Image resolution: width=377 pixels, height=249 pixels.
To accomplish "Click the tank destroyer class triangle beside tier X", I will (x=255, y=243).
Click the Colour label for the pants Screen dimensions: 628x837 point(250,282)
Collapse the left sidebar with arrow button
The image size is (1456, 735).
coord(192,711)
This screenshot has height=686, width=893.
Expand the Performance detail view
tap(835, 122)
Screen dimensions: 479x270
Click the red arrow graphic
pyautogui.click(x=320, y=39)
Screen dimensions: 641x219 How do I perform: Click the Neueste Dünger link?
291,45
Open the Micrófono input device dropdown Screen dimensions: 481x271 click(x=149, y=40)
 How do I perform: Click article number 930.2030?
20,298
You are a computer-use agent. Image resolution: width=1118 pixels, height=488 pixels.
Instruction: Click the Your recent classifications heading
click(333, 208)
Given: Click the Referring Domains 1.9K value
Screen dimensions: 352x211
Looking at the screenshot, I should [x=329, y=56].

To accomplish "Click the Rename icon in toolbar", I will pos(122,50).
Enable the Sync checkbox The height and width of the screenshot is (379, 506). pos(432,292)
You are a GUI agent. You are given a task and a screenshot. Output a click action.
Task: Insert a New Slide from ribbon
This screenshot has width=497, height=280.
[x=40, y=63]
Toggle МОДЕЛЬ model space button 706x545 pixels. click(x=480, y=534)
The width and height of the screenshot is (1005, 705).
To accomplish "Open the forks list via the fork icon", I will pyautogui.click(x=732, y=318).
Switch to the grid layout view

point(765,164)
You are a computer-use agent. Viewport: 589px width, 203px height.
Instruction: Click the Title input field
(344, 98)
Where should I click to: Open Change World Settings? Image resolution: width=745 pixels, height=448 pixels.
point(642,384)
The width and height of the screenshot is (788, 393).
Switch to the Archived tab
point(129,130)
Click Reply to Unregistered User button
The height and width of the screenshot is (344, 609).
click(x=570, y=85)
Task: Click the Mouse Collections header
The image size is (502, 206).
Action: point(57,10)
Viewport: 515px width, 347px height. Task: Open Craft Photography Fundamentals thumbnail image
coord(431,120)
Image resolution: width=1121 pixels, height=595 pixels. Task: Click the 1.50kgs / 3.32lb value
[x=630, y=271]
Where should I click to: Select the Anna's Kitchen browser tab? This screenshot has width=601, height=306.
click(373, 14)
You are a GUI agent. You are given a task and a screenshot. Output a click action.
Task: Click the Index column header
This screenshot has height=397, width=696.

■ What you need to do:
Your reply must repeat the entries above exactly and in full.

■ Expected answer:
Image resolution: width=377 pixels, height=249 pixels.
To accomplish "Click the tank destroyer class triangle beside tier X", I will (x=255, y=243).
Click the Colour label for the pants Screen dimensions: 628x837 point(250,282)
Collapse the left sidebar with arrow button
The image size is (1456, 735).
coord(192,711)
This screenshot has height=686, width=893.
Expand the Performance detail view
tap(835, 122)
Screen dimensions: 479x270
Click the red arrow graphic
pyautogui.click(x=320, y=39)
Screen dimensions: 641x219 How do I perform: Click the Neueste Dünger link?
291,45
Open the Micrófono input device dropdown Screen dimensions: 481x271 click(x=149, y=40)
 How do I perform: Click article number 930.2030?
20,298
You are a computer-use agent. Image resolution: width=1118 pixels, height=488 pixels.
Instruction: Click the Your recent classifications heading
click(333, 208)
Given: Click the Referring Domains 1.9K value
Screen dimensions: 352x211
Looking at the screenshot, I should [x=329, y=56].

To accomplish "Click the Rename icon in toolbar", I will pos(122,50).
Enable the Sync checkbox The height and width of the screenshot is (379, 506). pos(432,292)
You are a GUI agent. You are given a task and a screenshot. Output a click action.
Task: Insert a New Slide from ribbon
This screenshot has width=497, height=280.
[x=40, y=63]
Toggle МОДЕЛЬ model space button 706x545 pixels. click(x=480, y=534)
The width and height of the screenshot is (1005, 705).
To accomplish "Open the forks list via the fork icon", I will pyautogui.click(x=732, y=318).
Switch to the grid layout view

point(765,164)
You are a computer-use agent. Viewport: 589px width, 203px height.
Instruction: Click the Title input field
(344, 98)
Where should I click to: Open Change World Settings? Image resolution: width=745 pixels, height=448 pixels.
point(642,384)
The width and height of the screenshot is (788, 393).
Switch to the Archived tab
point(129,130)
Click Reply to Unregistered User button
The height and width of the screenshot is (344, 609).
click(x=570, y=85)
Task: Click the Mouse Collections header
The image size is (502, 206).
Action: point(57,10)
Viewport: 515px width, 347px height. Task: Open Craft Photography Fundamentals thumbnail image
coord(431,120)
Image resolution: width=1121 pixels, height=595 pixels. Task: Click the 1.50kgs / 3.32lb value
[x=630, y=271]
Where should I click to: Select the Anna's Kitchen browser tab? This screenshot has width=601, height=306.
click(373, 14)
You are a GUI agent. You are given a task and a screenshot. Output a click action.
Task: Click the Index column header
This screenshot has height=397, width=696.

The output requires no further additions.